* [Data]
◇ ◇ ◇ ◇

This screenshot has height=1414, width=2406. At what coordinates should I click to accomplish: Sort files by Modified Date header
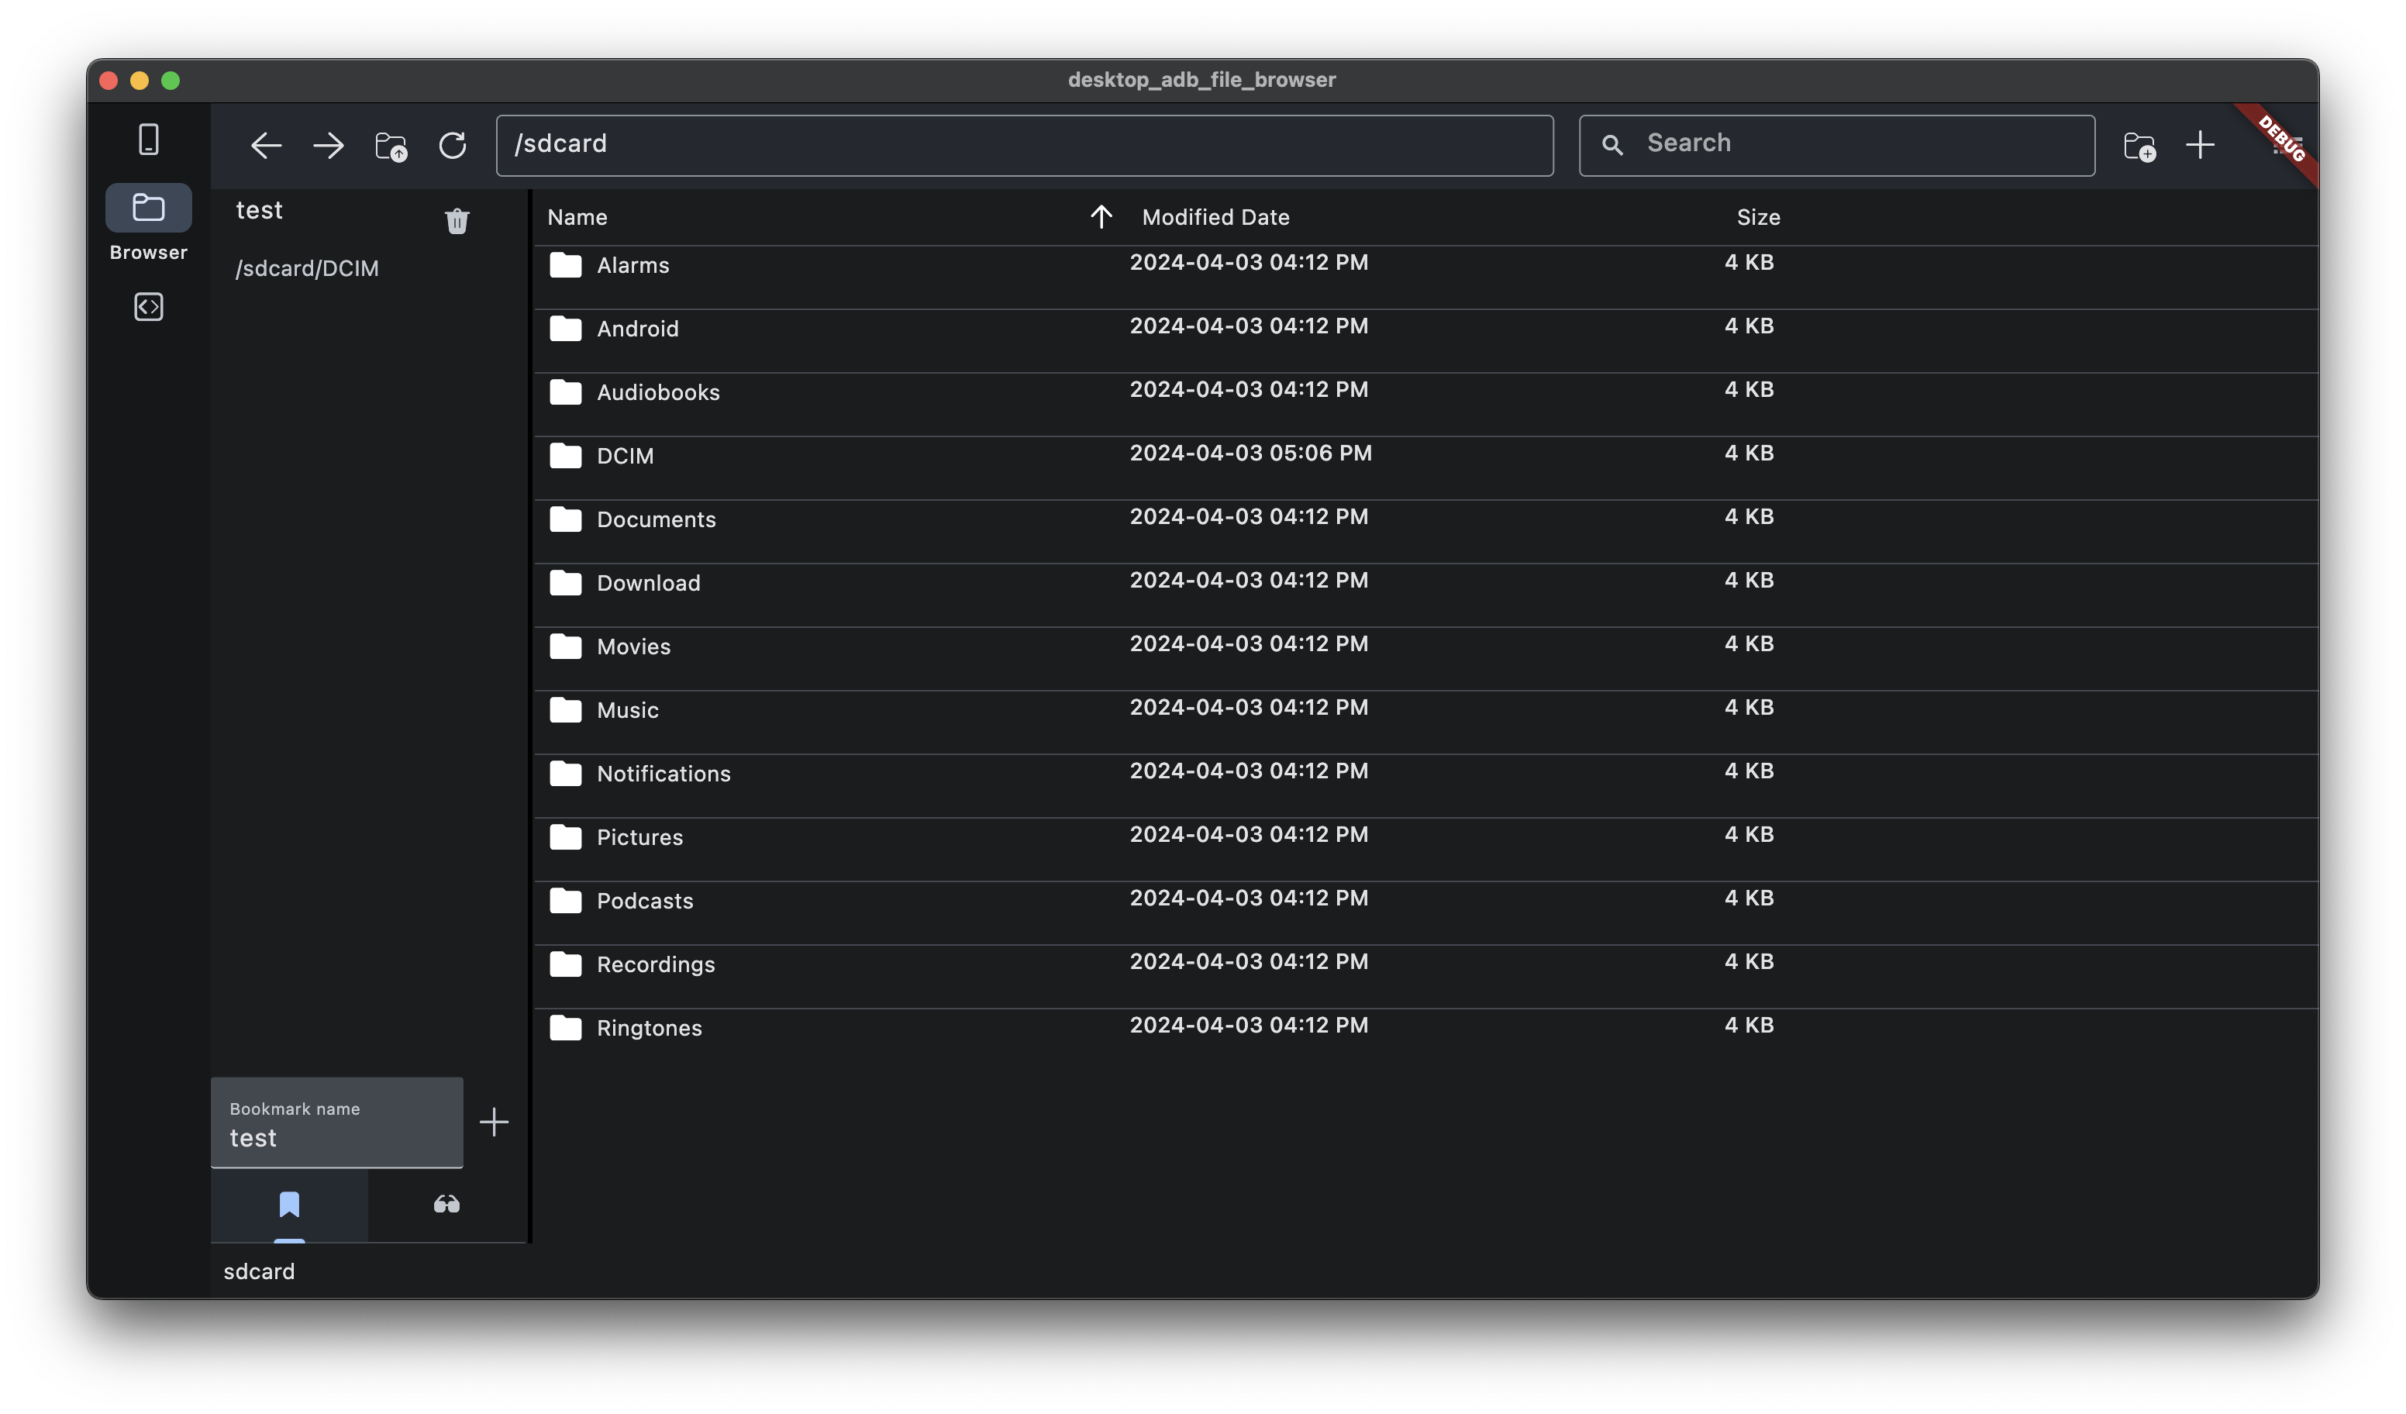pos(1215,218)
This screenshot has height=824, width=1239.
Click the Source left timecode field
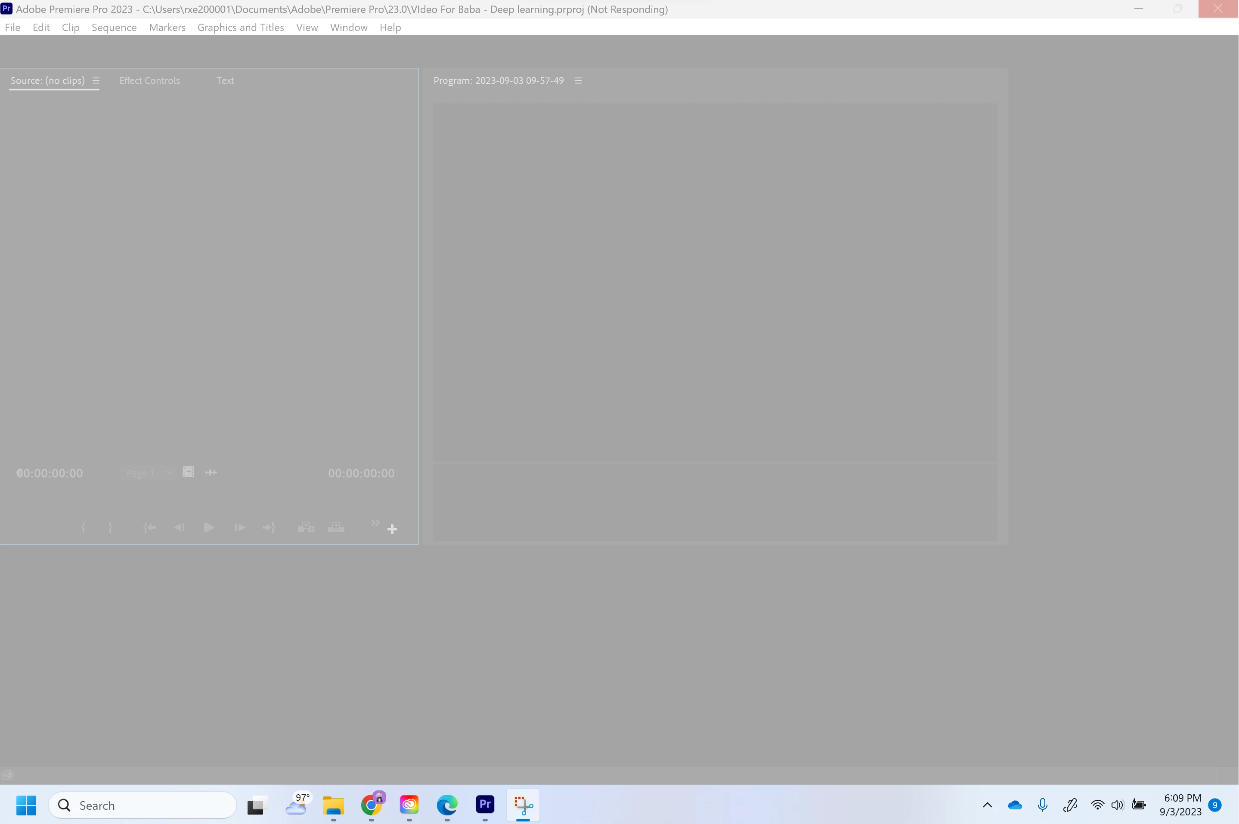[x=49, y=473]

◇ ◇ ◇ ◇

* [Your assignment] Wherever a picture appears in the material above, skip it and copy the rest without change.

* [Response to the exercise]
This screenshot has height=1414, width=2406. At what coordinates should I click to accomplish: Sort files by Modified Date header
pos(1215,218)
This screenshot has height=824, width=1239.
Click the Source left timecode field
[x=49, y=473]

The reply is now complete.